Liste des tâches:
1. Répondez aux trois questions ci-dessous à partir de l'extrait fourni.
(a) Quelle fonction occupe Serge Kancel ?
(b) Que propose-t-il de créer pour susciter l'adhésion ?
(c) Dans quel champ Muriel Églin et Cécile Tagliana ont-elles illustré l'impact des diagnostics partagés ?
2. Veuillez réécrire sous forme de liste le paragraphe de l'extrait fourni qui commence par « L'importance de l'association », en gardant ses faits principaux.

Extrait fourni:
---+---
Susciter "la coconstruction d'une politique publique"

L'importance de l'association au processus d'évaluation de l'ensemble des acteurs, services de l'Etat, collectivités, mais aussi représentants des publics "cibles", notamment dans le champ des politiques sociales, a été soulignée par plusieurs intervenants. Ainsi Serge Kancel, inspecteur général des affaires culturelles, évoque "l'idée d'une adhésion, en créant un comité de pilotage [de l'EPP], et en suscitant l'appropriation collective et la coconstruction d'une politique publique". L'impact de cette élaboration de diagnostics partagés a bien été illustré par Muriel Églin, sous-directrice aux missions de protection judiciaire et d'éducation (DPJJ), au ministère de la Justice, et Cécile Tagliana, adjointe au directeur général de la cohésion sociale (DGCS), ministère des Affaires sociales et de la Santé, dans le champ de la protection de l'enfance.
---+---
Données fournies:
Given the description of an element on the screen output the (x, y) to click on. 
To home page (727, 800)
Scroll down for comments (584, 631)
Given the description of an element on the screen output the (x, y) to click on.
---+---
Réponses par tâche:
1.
(a) Inspecteur général des affaires culturelles.
(b) Un comité de pilotage de l'EPP.
(c) La protection de l'enfance.

2.
- Plusieurs intervenants ont souligné l'importance d'associer à l'évaluation l'ensemble des acteurs : services de l'État, collectivités et représentants des publics « cibles », notamment dans le champ des politiques sociales.
- Serge Kancel, inspecteur général des affaires culturelles, évoque l'idée d'une adhésion. Il s'agit de créer un comité de pilotage de l'EPP et de susciter l'appropriation collective et la coconstruction d'une politique publique.
- Deux intervenantes ont illustré l'impact de ces diagnostics partagés dans le champ de la protection de l'enfance :
  - Muriel Églin, sous-directrice aux missions de protection judiciaire et d'éducation (DPJJ), au ministère de la Justice ;
  - Cécile Tagliana, adjointe au directeur général de la cohésion sociale (DGCS), au ministère des Affaires sociales et de la Santé.